Maupassant gosta da simetria. Forte Como a Morte, romance de ociosos costumes parisienses (a ida à Ópera, os passeios pelo Bosque, a inauguração do Salão de Pintura, etc.), começa no estúdio do protagonista, Olivier Bertin, pintor bem sucedido artística e mundanamente, e aí termina. Pierre e Jean, romance provinciano e marinho, de ambiência pequeno-burguesa, tem início no porto do Havre e aí acaba. Neste caso, a simetria é acentuada pelo divisão do romance em nove capítulos que parecem formar um díptico que tem o seu eixo no capítulo quinto, no qual a contemplação de certo retrato, confirmando as suspeitas de um adultério passado, vem dividir definitivamente a família Roland. O motivo do retrato também é usado em Forte Como a Morte, aqui servindo de prova da passagem do tempo e sendo expandido e acentuado quando as personagens principais se examinam ao espelho. Igualmente presente, o adultério não chega a ser um tema, neste romance. O rico e célebre Bertin retratou a bela condessa de Guilleroy, que se tornou sua amante. Doze anos depois, o pintor apaixona-se pela filha adolescente da condessa, que se tornara o “retrato vivo” da mãe.

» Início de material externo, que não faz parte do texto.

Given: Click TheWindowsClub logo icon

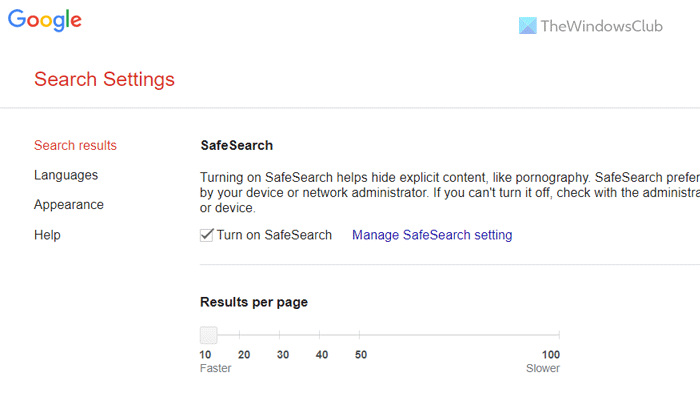Looking at the screenshot, I should pos(527,27).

O último capítulo de Forte Como a Morte tem início na Ópera, durante uma representação de Fausto, sequência que tem a dupla função de registar um hábito social e enfatizar a tensão psicológica do protagonista. Quando Fausto diz que trocaria todos os tesouros pela juventude eterna, Bertin — que “vinte vezes já tinha escutado aquela ópera, que conhecia quase de cor” e que “lera outrora o poema [de Goethe], que considerava muito belo, sem ficar muito emocionado” — sente de repente que, “naquela noite, se transformava, ele mesmo, num Fausto”. O envelhecimento ressentido como tragédia, eis o tema de Forte Como a Morte. Contudo, e não obstante o fatal desenlace, Bertin não chega a ser uma personagem fáustica ou propriamente trágica. E se a flébil condição do nosso pintor talvez fosse adivinhável desde o início, quando dele se diz que “por volta do fim da vida continuava o homem que ainda não sabe ao certo na direcção de que ideal caminhou”, o final inesperadamente melodramático do romance não o favorece.
Neste sentido, Pierre e Jean, sendo um “estudo psicológico” naturalista, é também um romance superior, se relativizarmos historicamente alguns aspectos do núcleo temático. Zola considerava-o o melhor romance de Maupassant. E com razão.
Apesar de o autor lhe recusar esse estatuto no título, Pierre, que tem algo de anti-herói existencialista, sem qualidades, edipiano, hamletiano, é o verdadeiro protagonista do romance e é uma personagem estranhamente nossa contemporânea na sua busca trágica da ‘verdade’.
Pierre, o primogénito, e Jean são dois irmãos em tudo opostos, na sua “fraterna e inofensiva inimizade”. Um dia, um amigo da família morre, deixando ao mais novo uma bela herança. Pierre interroga-se sobre a razão por que foi preterido. E o seu mundo familiar ganha uma insidiosa e fatal estranheza, “o germe secreto de um mal novo”. O pessimismo de Maupassant nunca foi tão moderno como neste romance.